**What you are asked to do**
From the records below, copy out exactly the lines from the one containing "Click the _FuncPtr" to the one containing "Task: Toggle the Trapcode Lux checkbox", both included. Add nothing else.

**Dataset extract**

Content starts

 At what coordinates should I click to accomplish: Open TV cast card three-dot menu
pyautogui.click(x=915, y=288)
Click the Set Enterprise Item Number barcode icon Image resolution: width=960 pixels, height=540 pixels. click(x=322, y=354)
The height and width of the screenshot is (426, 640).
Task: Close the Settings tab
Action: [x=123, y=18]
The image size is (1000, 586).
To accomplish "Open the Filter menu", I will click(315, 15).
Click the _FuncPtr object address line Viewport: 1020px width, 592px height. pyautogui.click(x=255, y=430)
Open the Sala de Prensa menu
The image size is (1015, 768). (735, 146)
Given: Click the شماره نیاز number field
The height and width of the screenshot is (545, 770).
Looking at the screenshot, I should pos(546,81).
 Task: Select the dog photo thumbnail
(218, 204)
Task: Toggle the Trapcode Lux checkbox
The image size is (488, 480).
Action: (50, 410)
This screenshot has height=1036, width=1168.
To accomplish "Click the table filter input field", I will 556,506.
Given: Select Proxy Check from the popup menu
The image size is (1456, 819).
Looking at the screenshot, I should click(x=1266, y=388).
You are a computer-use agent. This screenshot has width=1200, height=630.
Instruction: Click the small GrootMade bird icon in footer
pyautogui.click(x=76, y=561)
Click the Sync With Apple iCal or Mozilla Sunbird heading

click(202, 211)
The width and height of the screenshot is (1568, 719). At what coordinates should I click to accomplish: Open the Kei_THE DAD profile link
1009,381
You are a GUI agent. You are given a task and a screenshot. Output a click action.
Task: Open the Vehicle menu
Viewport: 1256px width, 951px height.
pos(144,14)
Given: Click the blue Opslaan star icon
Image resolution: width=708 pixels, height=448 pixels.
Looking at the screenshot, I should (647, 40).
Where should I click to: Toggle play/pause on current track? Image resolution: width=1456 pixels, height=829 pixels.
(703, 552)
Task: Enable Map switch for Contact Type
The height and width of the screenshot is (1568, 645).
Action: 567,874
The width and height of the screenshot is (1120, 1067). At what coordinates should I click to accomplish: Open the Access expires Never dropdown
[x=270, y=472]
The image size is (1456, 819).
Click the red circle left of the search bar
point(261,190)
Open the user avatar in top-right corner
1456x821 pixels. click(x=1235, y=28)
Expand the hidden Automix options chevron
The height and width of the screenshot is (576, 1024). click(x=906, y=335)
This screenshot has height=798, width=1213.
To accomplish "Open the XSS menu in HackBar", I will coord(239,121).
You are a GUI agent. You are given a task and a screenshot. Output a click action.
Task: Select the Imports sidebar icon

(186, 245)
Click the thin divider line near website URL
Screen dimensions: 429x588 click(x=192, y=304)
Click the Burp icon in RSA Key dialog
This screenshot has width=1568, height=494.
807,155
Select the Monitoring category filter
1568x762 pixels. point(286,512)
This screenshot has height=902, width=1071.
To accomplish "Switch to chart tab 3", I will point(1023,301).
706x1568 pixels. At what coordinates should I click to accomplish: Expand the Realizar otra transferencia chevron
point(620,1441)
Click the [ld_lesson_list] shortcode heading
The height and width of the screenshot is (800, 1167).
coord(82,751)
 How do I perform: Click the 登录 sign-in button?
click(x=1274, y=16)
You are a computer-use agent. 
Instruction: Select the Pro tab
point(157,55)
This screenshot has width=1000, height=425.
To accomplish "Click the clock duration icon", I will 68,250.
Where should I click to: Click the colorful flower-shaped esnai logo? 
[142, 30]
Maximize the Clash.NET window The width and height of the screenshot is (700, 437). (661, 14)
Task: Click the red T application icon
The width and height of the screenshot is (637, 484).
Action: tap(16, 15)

Content ends

**Expected answer**
Click the _FuncPtr object address line Viewport: 1020px width, 592px height. pyautogui.click(x=255, y=430)
Open the Sala de Prensa menu
The image size is (1015, 768). (735, 146)
Given: Click the شماره نیاز number field
The height and width of the screenshot is (545, 770).
Looking at the screenshot, I should pos(546,81).
 Task: Select the dog photo thumbnail
(218, 204)
Task: Toggle the Trapcode Lux checkbox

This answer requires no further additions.